Source:
--- START ---
Children will be put at risk by a council’s decision to restart wind turbines standing in school grounds, it was claimed yesterday.

The turbines were turned off earlier this year as fears grew that youngsters could be harmed if they malfunctioned or collapsed. They will now be reactivated – in some cases with new fencing and other measures in place.

Councillors in the Highland area voiced their anger after the decision was taken by officials without reference to them.

Almost all of the region’s turbines were halted in May because of community concerns about a series of incidents around the UK, in which blades broke off or caught fire in high winds.

A risk assessment followed and the council confirmed yesterday that most of the turbines would restart next month.

Earlier this year, a Scottish Daily Mail investigation found 14 councils – nearly half of Scotland’s 32 local authorities – had 24 functioning school-based turbines.

A spokesman for Highland Council said: ‘We have completed a risk assessment of wind turbines located in school grounds, which confirms safe operation.’

The council says after final service checks are carried out, the turbines will be ‘re-energised on a school-by-school basis during November’.
--- END ---
Written task A: Output the passage of the article on school wind turbines from "Almost all of" up to and including "in high winds.".
Written task B: According to the article on school wind turbines, in which month were almost all of the region's turbines halted?
The rows that come next have no connection to the article on school wind turbines.

Dataset entries:
--- START ---
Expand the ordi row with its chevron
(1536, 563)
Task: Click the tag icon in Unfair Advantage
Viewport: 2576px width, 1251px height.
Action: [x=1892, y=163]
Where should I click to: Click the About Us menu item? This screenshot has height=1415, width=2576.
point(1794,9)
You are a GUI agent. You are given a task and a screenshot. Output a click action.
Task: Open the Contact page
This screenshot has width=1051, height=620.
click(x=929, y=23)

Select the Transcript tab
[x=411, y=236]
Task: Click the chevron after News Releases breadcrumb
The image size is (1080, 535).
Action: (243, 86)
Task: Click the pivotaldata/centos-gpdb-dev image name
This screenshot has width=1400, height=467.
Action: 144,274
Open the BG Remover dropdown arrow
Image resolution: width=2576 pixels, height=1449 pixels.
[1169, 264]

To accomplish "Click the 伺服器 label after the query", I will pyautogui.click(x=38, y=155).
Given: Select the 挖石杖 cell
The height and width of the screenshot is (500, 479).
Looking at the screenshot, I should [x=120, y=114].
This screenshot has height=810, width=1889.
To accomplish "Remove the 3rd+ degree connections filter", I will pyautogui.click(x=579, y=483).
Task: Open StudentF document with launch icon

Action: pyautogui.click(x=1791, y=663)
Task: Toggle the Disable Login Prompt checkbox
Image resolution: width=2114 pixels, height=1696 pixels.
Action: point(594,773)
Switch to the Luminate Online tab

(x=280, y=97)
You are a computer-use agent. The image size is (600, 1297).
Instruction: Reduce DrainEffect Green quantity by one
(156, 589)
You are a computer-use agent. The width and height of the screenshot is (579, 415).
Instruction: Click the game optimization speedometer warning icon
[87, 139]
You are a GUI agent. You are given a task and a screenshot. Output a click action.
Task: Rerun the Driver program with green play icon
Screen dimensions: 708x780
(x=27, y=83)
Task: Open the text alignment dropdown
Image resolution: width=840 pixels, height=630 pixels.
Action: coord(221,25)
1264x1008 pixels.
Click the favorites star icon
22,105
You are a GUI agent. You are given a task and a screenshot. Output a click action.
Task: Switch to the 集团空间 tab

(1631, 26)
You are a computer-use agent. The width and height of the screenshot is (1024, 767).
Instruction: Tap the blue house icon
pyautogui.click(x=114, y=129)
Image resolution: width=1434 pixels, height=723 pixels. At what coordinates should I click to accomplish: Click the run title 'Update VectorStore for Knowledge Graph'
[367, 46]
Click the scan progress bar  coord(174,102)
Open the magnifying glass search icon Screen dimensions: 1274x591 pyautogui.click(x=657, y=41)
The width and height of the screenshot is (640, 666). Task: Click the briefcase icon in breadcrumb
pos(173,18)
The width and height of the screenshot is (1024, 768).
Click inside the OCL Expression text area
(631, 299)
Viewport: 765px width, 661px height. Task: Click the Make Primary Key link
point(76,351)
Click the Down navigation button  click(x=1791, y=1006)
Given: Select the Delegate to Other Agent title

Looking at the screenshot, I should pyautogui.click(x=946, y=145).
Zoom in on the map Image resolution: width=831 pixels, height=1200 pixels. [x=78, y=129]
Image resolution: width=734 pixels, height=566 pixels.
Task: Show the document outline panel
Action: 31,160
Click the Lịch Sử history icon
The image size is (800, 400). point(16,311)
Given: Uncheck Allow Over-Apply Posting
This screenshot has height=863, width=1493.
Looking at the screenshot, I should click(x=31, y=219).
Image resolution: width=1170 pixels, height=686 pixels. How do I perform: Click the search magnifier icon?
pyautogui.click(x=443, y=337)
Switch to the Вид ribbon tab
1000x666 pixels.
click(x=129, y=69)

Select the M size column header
--- END ---
Correct output A:
Almost all of the region’s turbines were halted in May because of community concerns about a series of incidents around the UK, in which blades broke off or caught fire in high winds.

Correct output B: May